Staffing Giant Acquires Everyone’s Favorite “Find the Job that Fits Your Life” Platform
The latest HR technology deal currently making headlines is the acquisition of Glassdoor, the job board and recruiting platform specializing in sharing employee feedback. Glassdoor has become a unique resource for both employees and employers in that it provides the traditional job board as well as anonymous, yet transparent, feedback on the employee experience. Glassdoor was founded about a decade ago and estimates it is used by 59 million people monthly. The company has amassed 40 million reviews on 770,000 companies across 190 countries. The company was acquired by Recruit Holdings for $1.2bn in cash. Recruit is a ~$20bn Japan-based company that is primarily focused on staffing and HR technology. Recruit has been highly active building out its HR-focused technology suite in recent years, as reflected by its other acquisitions in the space including Simply Hired and Indeed. In the HR space unrelated to technology, it has acquired companies such as USG People, Advantage Resourcing and Staffmark, among others.
The Glassdoor acquisition is of note for several reasons: First, it underlines the recent M&A surge we have seen across the employee engagement and broader HR tech space. Shifting generational and cultural dynamics have made measuring, understanding and driving the employee experience a C-suite priority. We would not be surprised to see further acceleration and investment in these types of products/offerings. Second, and in line with Clearsight’s core thesis around convergence of technology, services, and data in various functional areas, we see another commitment to building out a hybrid offering that enhances a legacy staffing service with innovative front-end technology.
If these points sound familiar, the transaction echoes Randstad’s August 2016 acquisition of Monster Worldwide.
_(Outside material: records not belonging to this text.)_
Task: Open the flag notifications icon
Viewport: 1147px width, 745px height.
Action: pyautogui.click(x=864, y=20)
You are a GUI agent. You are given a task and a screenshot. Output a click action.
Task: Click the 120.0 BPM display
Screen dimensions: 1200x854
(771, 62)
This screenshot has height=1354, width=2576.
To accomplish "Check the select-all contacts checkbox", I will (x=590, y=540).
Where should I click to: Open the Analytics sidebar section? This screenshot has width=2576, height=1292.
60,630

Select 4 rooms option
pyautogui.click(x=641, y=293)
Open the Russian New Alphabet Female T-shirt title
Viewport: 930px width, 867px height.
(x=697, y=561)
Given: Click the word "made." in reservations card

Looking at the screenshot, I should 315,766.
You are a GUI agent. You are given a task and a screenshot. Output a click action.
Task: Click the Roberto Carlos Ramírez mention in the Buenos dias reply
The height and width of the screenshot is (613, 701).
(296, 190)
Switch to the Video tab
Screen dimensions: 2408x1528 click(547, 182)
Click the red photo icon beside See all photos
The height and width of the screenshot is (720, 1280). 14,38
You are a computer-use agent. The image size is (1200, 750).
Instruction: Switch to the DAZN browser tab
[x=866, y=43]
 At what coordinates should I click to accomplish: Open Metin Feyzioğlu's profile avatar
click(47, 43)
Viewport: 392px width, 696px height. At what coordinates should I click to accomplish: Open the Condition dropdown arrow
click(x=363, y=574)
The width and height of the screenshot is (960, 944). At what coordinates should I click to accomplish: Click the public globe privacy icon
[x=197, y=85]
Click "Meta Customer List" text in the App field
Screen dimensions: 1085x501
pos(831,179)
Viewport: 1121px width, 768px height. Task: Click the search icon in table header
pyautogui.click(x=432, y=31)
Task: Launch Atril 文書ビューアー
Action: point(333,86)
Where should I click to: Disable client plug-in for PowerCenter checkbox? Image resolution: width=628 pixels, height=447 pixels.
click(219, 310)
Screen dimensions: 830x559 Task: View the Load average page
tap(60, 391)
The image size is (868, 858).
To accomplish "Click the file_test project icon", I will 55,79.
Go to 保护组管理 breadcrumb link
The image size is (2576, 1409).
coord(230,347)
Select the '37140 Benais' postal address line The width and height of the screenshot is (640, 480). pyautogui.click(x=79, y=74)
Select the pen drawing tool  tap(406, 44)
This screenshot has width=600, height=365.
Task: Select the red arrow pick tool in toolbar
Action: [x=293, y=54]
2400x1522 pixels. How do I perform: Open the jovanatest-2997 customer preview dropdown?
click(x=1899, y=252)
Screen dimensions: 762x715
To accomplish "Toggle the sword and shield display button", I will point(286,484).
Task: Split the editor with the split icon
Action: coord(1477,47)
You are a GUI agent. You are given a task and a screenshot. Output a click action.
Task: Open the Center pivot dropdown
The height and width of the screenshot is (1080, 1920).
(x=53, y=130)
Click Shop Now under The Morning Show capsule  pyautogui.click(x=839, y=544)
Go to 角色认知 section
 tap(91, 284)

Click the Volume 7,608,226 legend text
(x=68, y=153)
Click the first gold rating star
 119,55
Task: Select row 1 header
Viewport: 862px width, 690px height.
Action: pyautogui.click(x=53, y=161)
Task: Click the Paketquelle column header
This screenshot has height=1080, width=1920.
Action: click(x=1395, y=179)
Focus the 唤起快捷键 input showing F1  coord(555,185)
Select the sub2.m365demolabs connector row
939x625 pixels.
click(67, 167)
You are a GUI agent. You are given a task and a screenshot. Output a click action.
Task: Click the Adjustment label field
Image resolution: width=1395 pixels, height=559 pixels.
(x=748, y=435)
This was another instance of a large international staffing conglomerate acquiring a North American B2C job posting/employee engagement technology platform. The larger theme that cannot be ignored here is the continued disruption caused by the impact of younger generations that now not only are entering the workforce, but are now the largest generation in the US labor force (35%). Given the unique and relatively new demands these younger workers are placing on organizations, we expect the landscape for HR technology and services to adapt. Understanding how to align top talent with jobs that match their passions, priorities and skill sets will be key to success in the new HR and staffing frontier.